*** DATA FOR PROCESSING ***

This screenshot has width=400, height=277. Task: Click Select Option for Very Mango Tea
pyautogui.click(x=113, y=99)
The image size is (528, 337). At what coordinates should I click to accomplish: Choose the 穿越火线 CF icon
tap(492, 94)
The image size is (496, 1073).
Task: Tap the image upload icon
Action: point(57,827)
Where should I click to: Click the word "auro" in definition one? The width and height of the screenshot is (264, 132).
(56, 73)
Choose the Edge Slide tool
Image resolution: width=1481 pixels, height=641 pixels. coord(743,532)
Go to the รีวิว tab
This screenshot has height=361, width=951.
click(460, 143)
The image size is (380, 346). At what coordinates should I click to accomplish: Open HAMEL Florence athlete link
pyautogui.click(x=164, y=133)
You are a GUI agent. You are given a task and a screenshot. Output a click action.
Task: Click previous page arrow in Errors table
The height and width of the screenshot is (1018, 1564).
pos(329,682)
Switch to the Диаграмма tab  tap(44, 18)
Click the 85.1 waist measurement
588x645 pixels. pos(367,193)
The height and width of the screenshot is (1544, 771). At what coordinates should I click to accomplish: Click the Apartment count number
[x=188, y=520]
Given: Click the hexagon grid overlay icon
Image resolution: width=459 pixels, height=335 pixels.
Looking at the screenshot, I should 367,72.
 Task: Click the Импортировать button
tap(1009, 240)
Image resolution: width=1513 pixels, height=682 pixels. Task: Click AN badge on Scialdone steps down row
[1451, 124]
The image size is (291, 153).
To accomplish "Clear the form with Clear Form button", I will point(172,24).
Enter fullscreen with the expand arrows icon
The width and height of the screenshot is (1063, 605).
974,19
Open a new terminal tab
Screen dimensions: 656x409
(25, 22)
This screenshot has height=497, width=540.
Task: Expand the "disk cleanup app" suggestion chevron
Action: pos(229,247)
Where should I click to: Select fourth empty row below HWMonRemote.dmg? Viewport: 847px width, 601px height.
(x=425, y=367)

*** End of DATA FOR PROCESSING ***

> ACTION ITEM: The records above should be duplicated in full, exactly as given.

> SOLUTION:
This screenshot has width=400, height=277. Task: Click Select Option for Very Mango Tea
pyautogui.click(x=113, y=99)
The image size is (528, 337). At what coordinates should I click to accomplish: Choose the 穿越火线 CF icon
tap(492, 94)
The image size is (496, 1073).
Task: Tap the image upload icon
Action: point(57,827)
Where should I click to: Click the word "auro" in definition one? The width and height of the screenshot is (264, 132).
(56, 73)
Choose the Edge Slide tool
Image resolution: width=1481 pixels, height=641 pixels. coord(743,532)
Go to the รีวิว tab
This screenshot has height=361, width=951.
click(460, 143)
The image size is (380, 346). At what coordinates should I click to accomplish: Open HAMEL Florence athlete link
pyautogui.click(x=164, y=133)
You are a GUI agent. You are given a task and a screenshot. Output a click action.
Task: Click previous page arrow in Errors table
The height and width of the screenshot is (1018, 1564).
pos(329,682)
Switch to the Диаграмма tab  tap(44, 18)
Click the 85.1 waist measurement
588x645 pixels. pos(367,193)
The height and width of the screenshot is (1544, 771). At what coordinates should I click to accomplish: Click the Apartment count number
[x=188, y=520]
Given: Click the hexagon grid overlay icon
Image resolution: width=459 pixels, height=335 pixels.
Looking at the screenshot, I should 367,72.
 Task: Click the Импортировать button
tap(1009, 240)
Image resolution: width=1513 pixels, height=682 pixels. Task: Click AN badge on Scialdone steps down row
[1451, 124]
The image size is (291, 153).
To accomplish "Clear the form with Clear Form button", I will point(172,24).
Enter fullscreen with the expand arrows icon
The width and height of the screenshot is (1063, 605).
974,19
Open a new terminal tab
Screen dimensions: 656x409
(25, 22)
This screenshot has height=497, width=540.
Task: Expand the "disk cleanup app" suggestion chevron
Action: pos(229,247)
Where should I click to: Select fourth empty row below HWMonRemote.dmg? Viewport: 847px width, 601px height.
(x=425, y=367)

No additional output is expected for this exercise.